The United Nations has warned that the risk of famine and malnutrition is “increasing by the day” in the besieged Gaza Strip, as Israel’s strict blockade has cut off vital resources and caused the densely-populated territory to grapple with a humanitarian disaster.
At a press conference on Wednesday, UN secretary-general’s spokesman Stephane Dujarric stressed that since the beginning of the current Israeli war on the Palestinian territory in early October, the world body has warned about severe food shortages there.
“Four months since the escalation of hostilities, OCHA (UN Office for the Coordination of Humanitarian Affairs) is warning that in Gaza, severe food shortages, a breakdown in health services and inadequate facilities for water, sanitation and hygiene are putting children under the age of 5, as well as pregnant and breastfeeding women, at increased risk of malnutrition,” he said.
In his daily update, Dujarric also warned that the risk of malnutrition is particularly high for some 300,000 people in northern Gaza who have been largely cut off from humanitarian assistance.

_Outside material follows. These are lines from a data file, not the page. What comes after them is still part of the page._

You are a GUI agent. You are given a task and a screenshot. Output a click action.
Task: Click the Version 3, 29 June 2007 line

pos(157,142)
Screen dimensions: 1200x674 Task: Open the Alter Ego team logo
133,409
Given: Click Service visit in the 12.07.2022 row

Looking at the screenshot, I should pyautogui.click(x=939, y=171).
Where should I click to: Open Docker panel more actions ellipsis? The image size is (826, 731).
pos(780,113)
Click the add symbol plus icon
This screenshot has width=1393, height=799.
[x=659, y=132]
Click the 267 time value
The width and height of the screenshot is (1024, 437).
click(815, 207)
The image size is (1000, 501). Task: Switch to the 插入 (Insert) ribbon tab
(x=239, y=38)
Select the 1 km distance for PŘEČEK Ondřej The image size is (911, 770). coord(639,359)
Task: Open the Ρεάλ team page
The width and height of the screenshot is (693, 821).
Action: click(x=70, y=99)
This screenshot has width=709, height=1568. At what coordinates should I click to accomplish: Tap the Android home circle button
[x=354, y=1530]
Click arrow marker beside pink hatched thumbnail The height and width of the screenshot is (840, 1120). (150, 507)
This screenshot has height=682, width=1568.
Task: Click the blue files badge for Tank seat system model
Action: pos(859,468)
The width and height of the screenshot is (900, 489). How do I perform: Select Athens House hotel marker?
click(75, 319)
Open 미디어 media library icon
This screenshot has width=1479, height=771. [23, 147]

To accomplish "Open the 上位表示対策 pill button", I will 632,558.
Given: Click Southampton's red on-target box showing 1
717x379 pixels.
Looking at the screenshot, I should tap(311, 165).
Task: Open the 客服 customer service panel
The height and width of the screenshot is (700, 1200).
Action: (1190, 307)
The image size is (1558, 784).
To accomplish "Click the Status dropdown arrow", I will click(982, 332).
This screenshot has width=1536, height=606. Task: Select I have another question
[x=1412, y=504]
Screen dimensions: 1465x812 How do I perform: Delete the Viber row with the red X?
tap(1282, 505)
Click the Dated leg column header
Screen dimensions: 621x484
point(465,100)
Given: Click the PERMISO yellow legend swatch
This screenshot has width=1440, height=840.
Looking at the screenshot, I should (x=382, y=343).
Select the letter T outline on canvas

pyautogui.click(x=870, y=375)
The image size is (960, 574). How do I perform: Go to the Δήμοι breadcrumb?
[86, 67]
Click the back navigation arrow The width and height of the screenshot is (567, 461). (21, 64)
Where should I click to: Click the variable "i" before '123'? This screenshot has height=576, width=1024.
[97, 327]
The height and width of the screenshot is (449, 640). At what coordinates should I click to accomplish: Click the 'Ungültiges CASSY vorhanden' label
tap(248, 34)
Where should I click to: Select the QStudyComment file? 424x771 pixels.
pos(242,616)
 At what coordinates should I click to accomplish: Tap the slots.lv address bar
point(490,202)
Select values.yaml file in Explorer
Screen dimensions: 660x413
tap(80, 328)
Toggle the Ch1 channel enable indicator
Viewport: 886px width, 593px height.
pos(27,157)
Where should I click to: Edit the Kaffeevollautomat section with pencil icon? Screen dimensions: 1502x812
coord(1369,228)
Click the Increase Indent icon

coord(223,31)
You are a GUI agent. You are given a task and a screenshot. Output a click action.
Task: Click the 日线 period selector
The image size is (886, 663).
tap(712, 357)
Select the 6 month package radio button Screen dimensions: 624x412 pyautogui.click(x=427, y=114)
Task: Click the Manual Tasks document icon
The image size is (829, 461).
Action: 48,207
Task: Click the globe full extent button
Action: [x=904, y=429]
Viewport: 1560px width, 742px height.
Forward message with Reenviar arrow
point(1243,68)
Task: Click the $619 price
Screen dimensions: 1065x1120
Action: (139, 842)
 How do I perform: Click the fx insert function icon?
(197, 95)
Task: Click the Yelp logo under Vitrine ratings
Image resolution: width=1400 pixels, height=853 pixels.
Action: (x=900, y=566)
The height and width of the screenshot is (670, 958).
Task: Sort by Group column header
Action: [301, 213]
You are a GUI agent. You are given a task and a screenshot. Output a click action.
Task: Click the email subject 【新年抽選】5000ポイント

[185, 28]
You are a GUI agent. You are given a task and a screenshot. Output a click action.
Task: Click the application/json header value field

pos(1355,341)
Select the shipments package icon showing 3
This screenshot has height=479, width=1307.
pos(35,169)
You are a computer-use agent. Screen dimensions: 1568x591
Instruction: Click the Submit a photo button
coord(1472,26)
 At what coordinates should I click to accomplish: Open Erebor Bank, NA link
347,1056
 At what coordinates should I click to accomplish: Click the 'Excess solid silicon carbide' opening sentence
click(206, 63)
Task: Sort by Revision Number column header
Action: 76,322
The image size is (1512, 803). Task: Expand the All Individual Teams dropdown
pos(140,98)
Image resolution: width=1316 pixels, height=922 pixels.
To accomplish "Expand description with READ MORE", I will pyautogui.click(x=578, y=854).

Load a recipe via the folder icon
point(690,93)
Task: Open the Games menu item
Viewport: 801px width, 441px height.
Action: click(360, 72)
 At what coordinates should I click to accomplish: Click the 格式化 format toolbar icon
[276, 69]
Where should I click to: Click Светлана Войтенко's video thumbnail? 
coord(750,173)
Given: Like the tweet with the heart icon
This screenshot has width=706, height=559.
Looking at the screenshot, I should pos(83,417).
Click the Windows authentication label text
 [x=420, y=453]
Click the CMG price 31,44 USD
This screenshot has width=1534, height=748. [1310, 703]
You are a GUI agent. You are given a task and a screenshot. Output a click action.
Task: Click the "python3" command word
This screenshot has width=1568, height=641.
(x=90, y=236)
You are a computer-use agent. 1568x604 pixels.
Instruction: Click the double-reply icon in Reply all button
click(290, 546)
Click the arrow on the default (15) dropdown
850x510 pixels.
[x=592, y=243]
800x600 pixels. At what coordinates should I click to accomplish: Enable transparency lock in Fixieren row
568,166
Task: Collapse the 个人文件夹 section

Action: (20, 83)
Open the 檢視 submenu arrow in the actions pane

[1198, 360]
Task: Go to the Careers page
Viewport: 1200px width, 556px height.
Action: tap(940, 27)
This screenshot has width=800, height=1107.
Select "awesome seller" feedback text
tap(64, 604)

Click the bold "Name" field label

Citing the World Food Programme, OCHA has reported that the amount of humanitarian aid reaching Gaza City in the north is “not enough to prevent a famine”, as the last time the UN agency for Palestinian refugees (UNRWA) managed to distribute food in the north of the territory was on January 23.
With hostilities entering their 5th month, hundreds of thousands remain in the area to the north of Wadi #Gaza – largely cut off from humanitarian assistance.
In the south, over half of Gaza’s population is crammed in Rafah, in abysmal living conditions.
Latest update 👇
— OCHA oPt (Palestine) (@ochaopt) February 7, 2024
Dujarric’s comments came almost a week after he said that UN humanitarian partners distributed supplementary nutrition assistance to nearly 42,000 children under the age of five, and almost 4,000 pregnant women and nursing mothers.
However, he said on Wednesday that “a new screening by our humanitarian partners indicates a sharp rise in acute malnutrition, with a 12-fold increase compared to the rate recorded before the hostilities.”
Meanwhile, Michael Fakhri, UN Special Rapporteur on the Right to Food, said on Tuesday that the occupying regime was weaponizing hunger in its attacks against inhabitants of the Gaza Strip.
“Israel is clearly and systematically obstructing access to food for all civilians in Gaza,” he warned.
The latest figures by the UN show that almost a quarter of Gaza’s more than two million inhabitants are suffering from hunger, while the rest are under-nourished.
Israel waged its brutal war on besieged Gaza on October 7 after the Palestinian resistance movement Hamas carried out an unprecedented operation against the occupying entity in retaliation for its intensified atrocities against the Palestinian people.
So far, the Tel Aviv regime has killed at least 27,700 Palestinians, mostly women and children, and injured 67,000 others.
Israel has imposed a “complete siege” on the densely-populated territory, cutting off fuel, electricity, food, and water to the more than two million Palestinians living there.